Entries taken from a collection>

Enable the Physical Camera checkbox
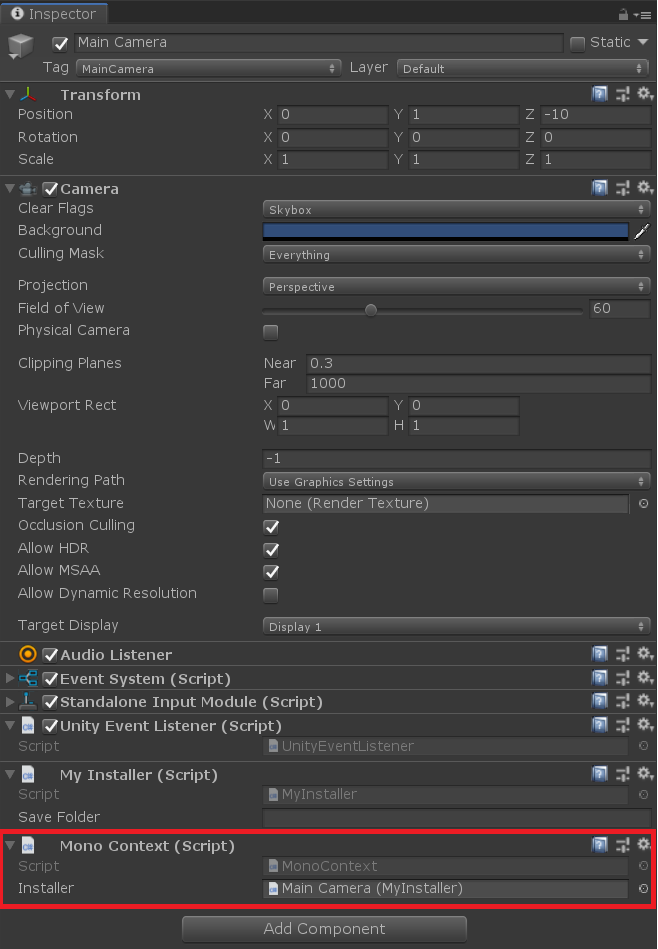 tap(271, 332)
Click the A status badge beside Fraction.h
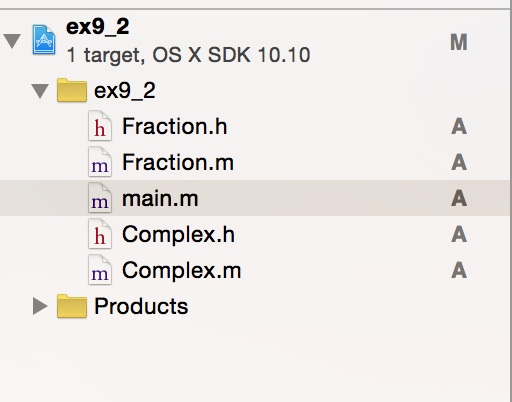 459,126
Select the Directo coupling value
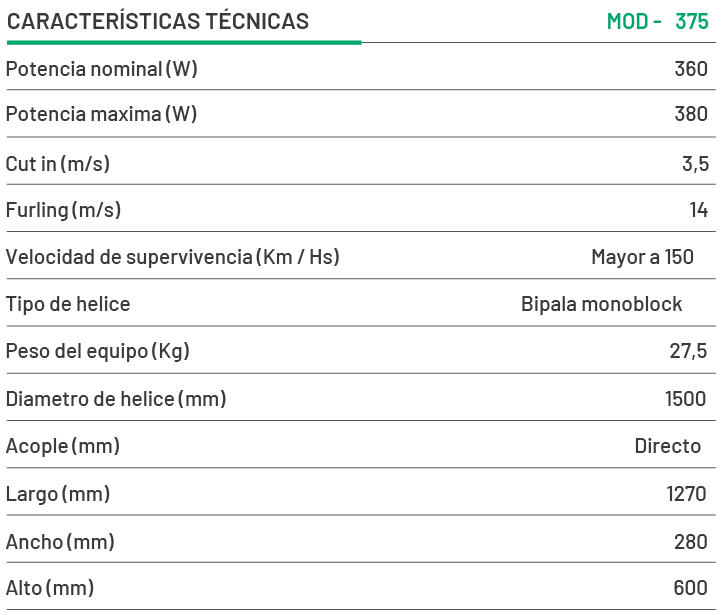 pos(667,446)
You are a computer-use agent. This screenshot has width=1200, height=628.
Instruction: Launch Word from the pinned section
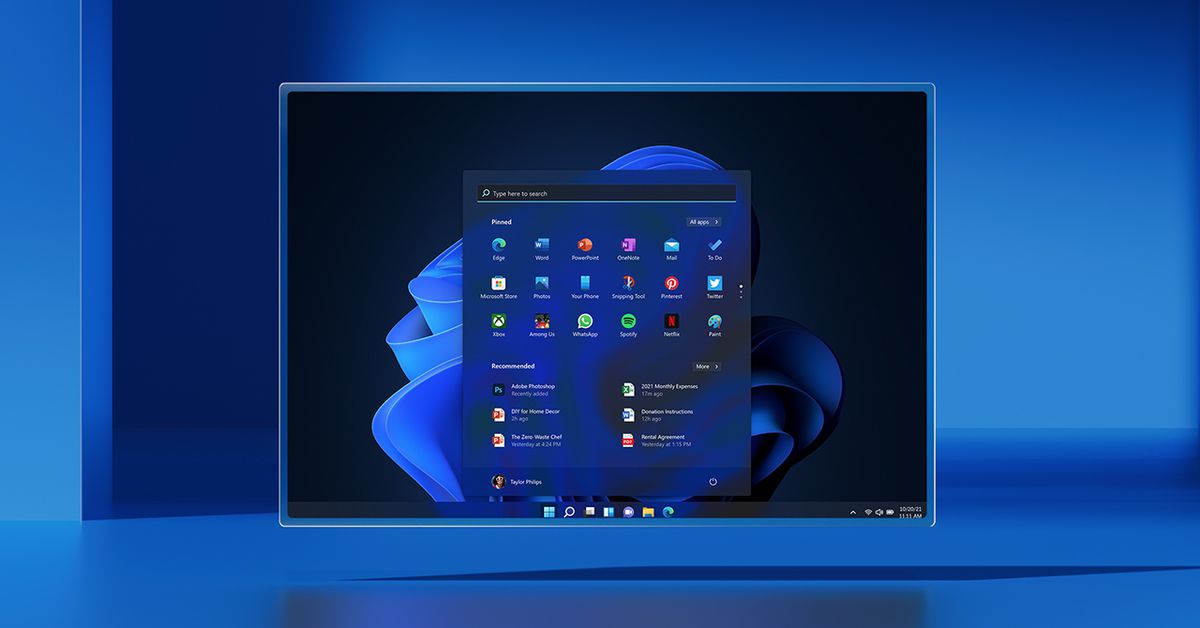coord(541,246)
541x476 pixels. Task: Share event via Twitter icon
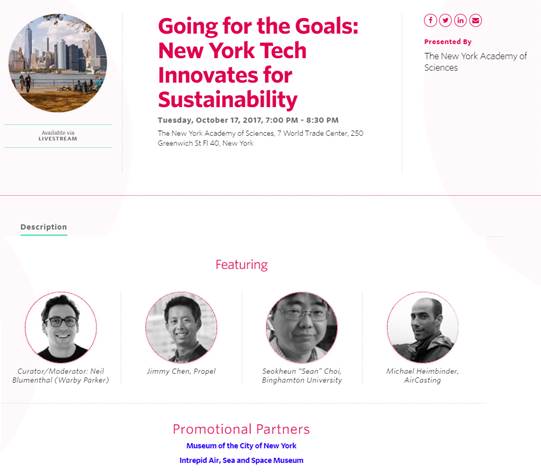[445, 20]
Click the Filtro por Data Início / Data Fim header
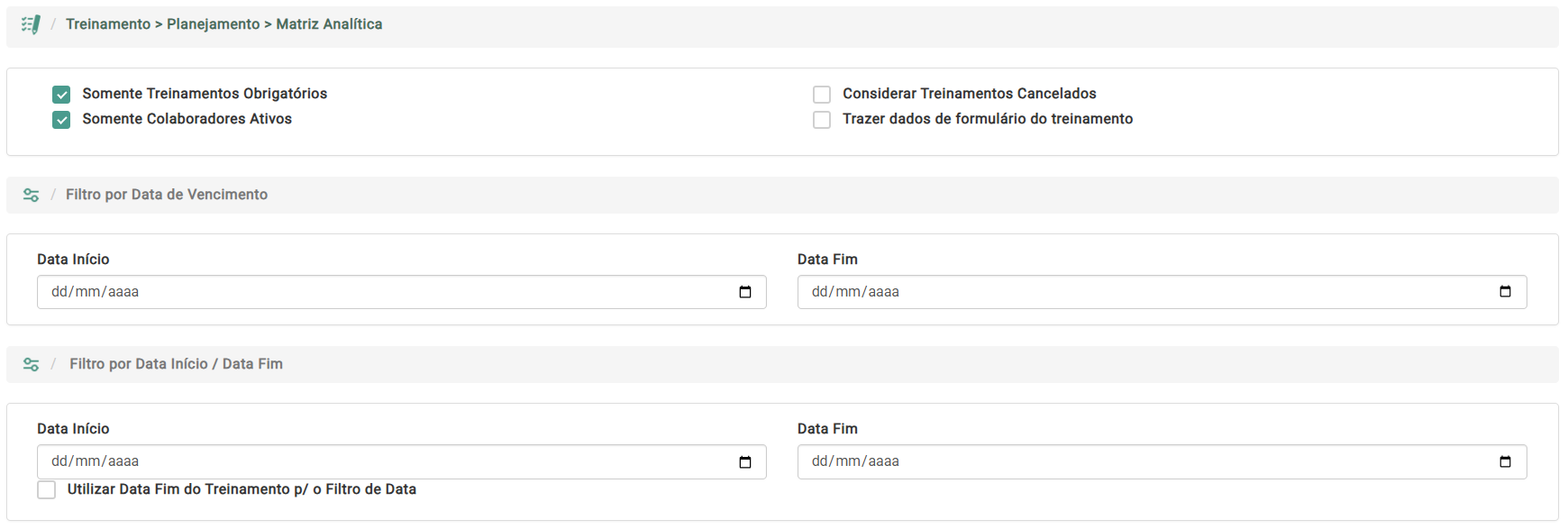Image resolution: width=1568 pixels, height=529 pixels. coord(176,364)
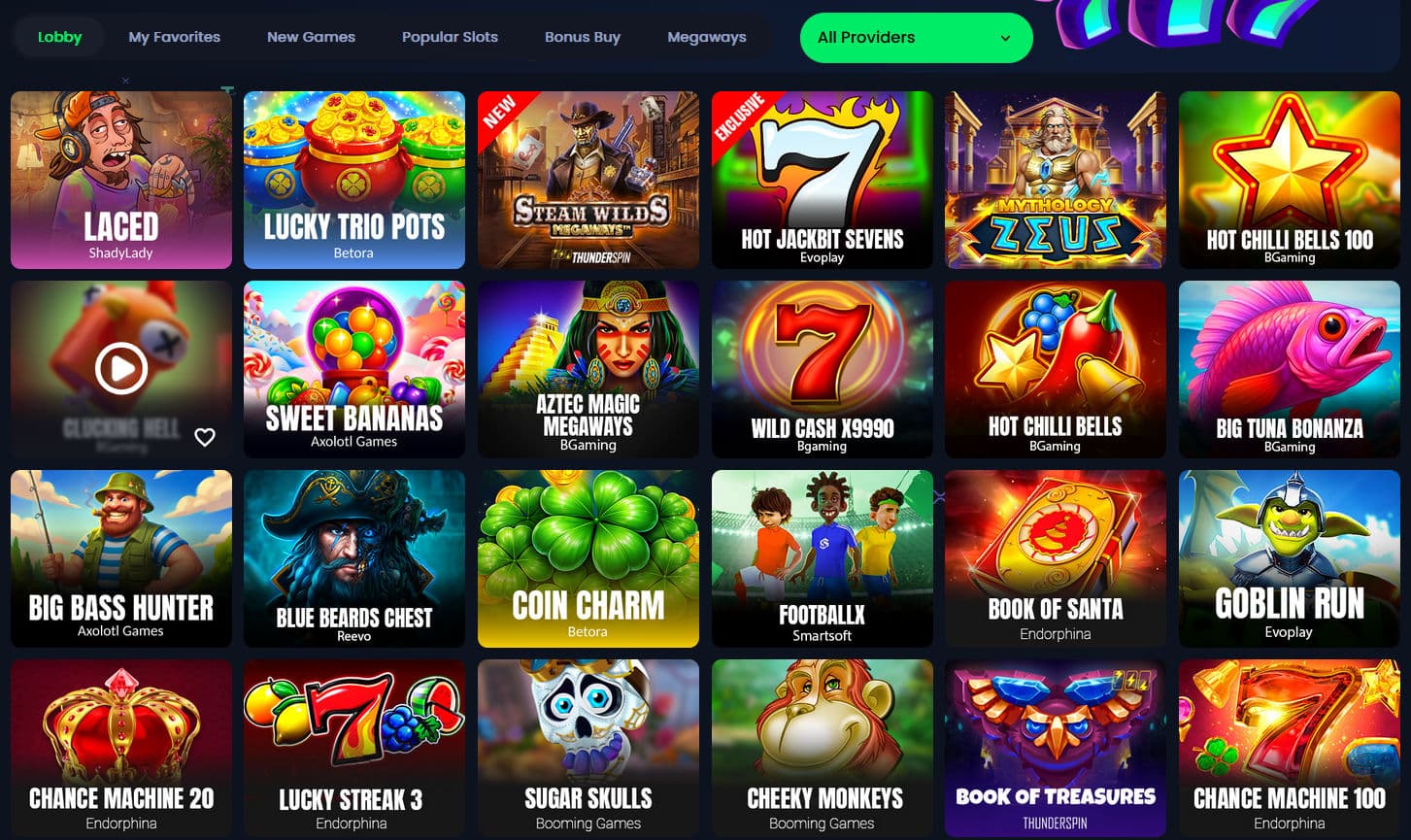This screenshot has height=840, width=1411.
Task: Open the Mythology Zeus game tile
Action: (1056, 180)
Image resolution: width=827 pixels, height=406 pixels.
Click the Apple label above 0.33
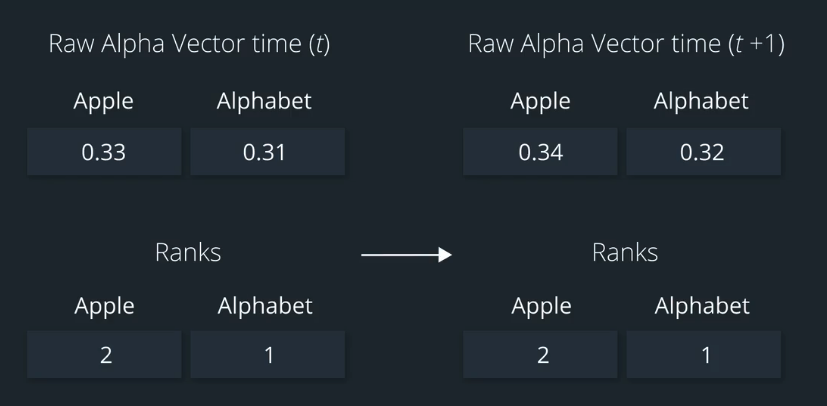(104, 101)
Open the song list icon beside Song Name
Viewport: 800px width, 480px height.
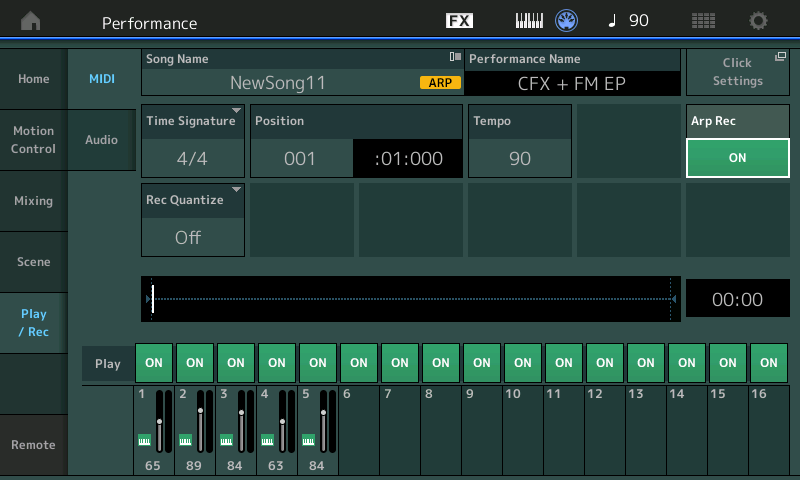(x=455, y=57)
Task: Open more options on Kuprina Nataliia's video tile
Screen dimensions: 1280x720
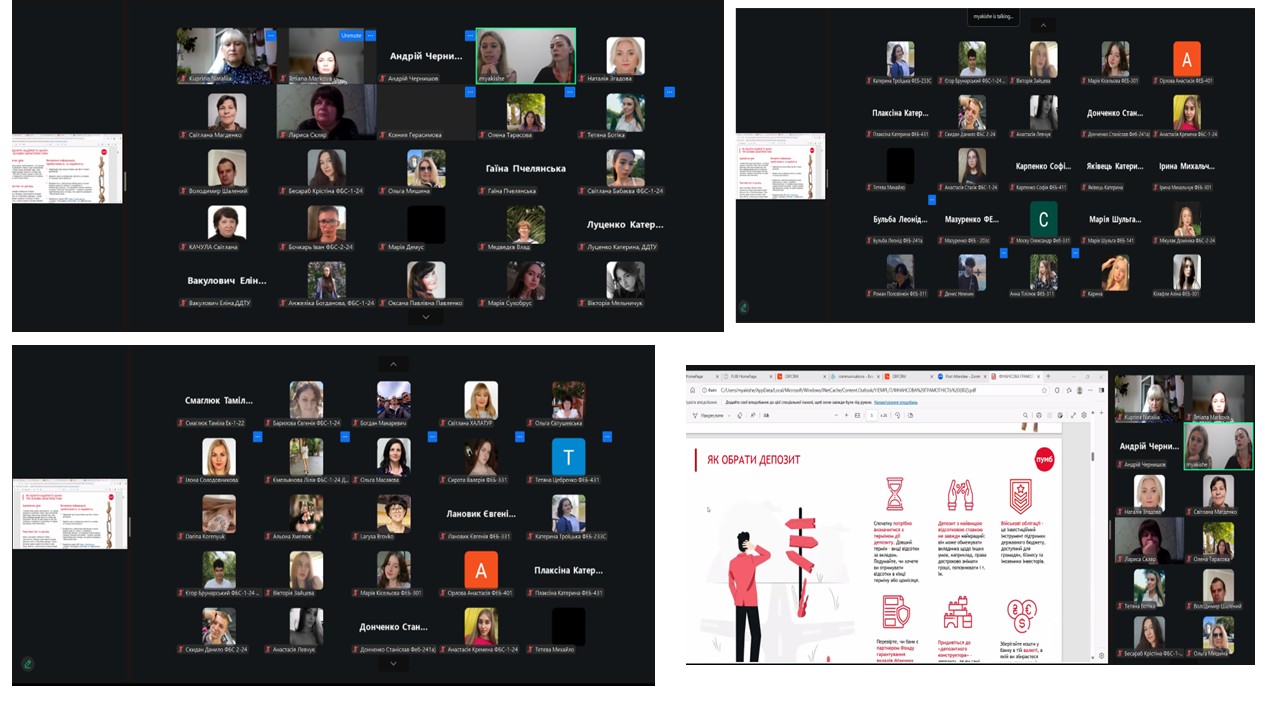Action: click(x=270, y=35)
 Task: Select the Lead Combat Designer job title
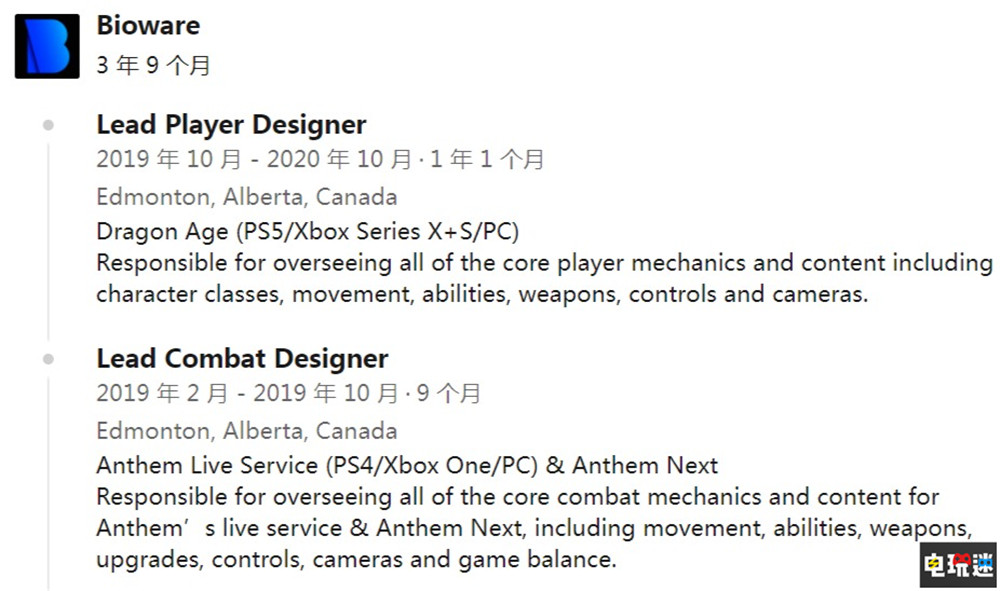242,359
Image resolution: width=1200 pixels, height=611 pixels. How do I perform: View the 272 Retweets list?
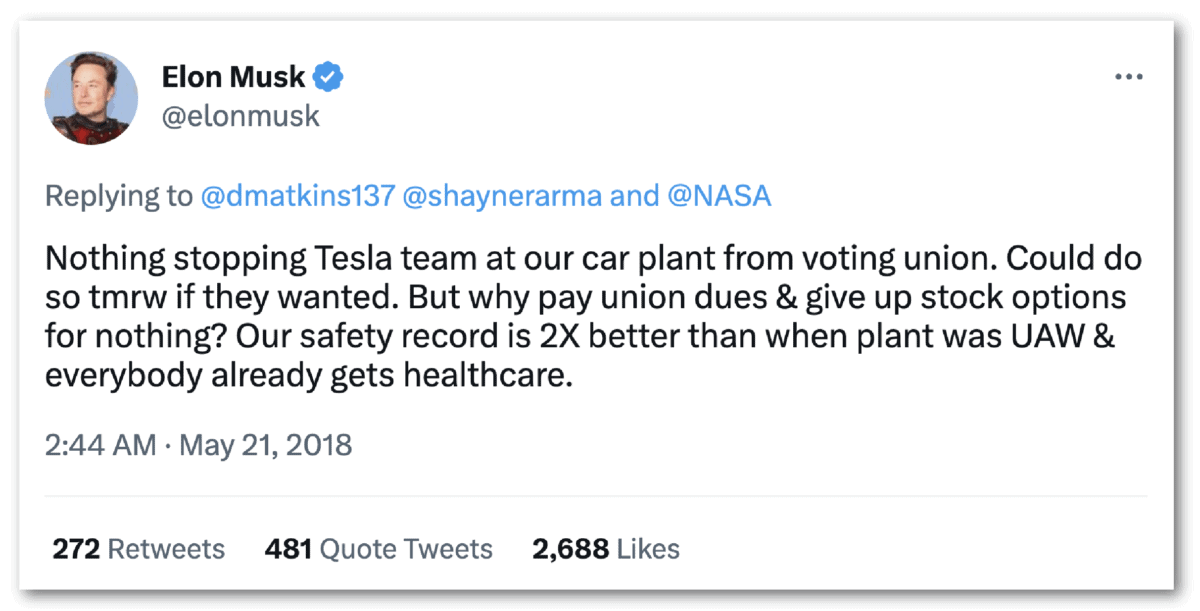point(138,549)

Task details> Your task is an exact printout of the records above, with no pictures.

Solution>
Enable the Physical Camera checkbox
 tap(271, 332)
Click the A status badge beside Fraction.h
 459,126
Select the Directo coupling value
 pos(667,446)
You are a computer-use agent. This screenshot has width=1200, height=628.
Instruction: Launch Word from the pinned section
coord(541,246)
541x476 pixels. Task: Share event via Twitter icon
[445, 20]
Click the Filtro por Data Início / Data Fim header
Image resolution: width=1568 pixels, height=529 pixels. coord(176,364)
This screenshot has height=840, width=1411.
Task: Open the Mythology Zeus game tile
Action: (1056, 180)
Image resolution: width=827 pixels, height=406 pixels.
Click the Apple label above 0.33
(104, 101)
Open the song list icon beside Song Name
Viewport: 800px width, 480px height.
(x=455, y=57)
Task: Open more options on Kuprina Nataliia's video tile
Screen dimensions: 1280x720
Action: click(x=270, y=35)
 Task: Select the Lead Combat Designer job title
242,359
Image resolution: width=1200 pixels, height=611 pixels. How do I perform: View the 272 Retweets list?
point(138,549)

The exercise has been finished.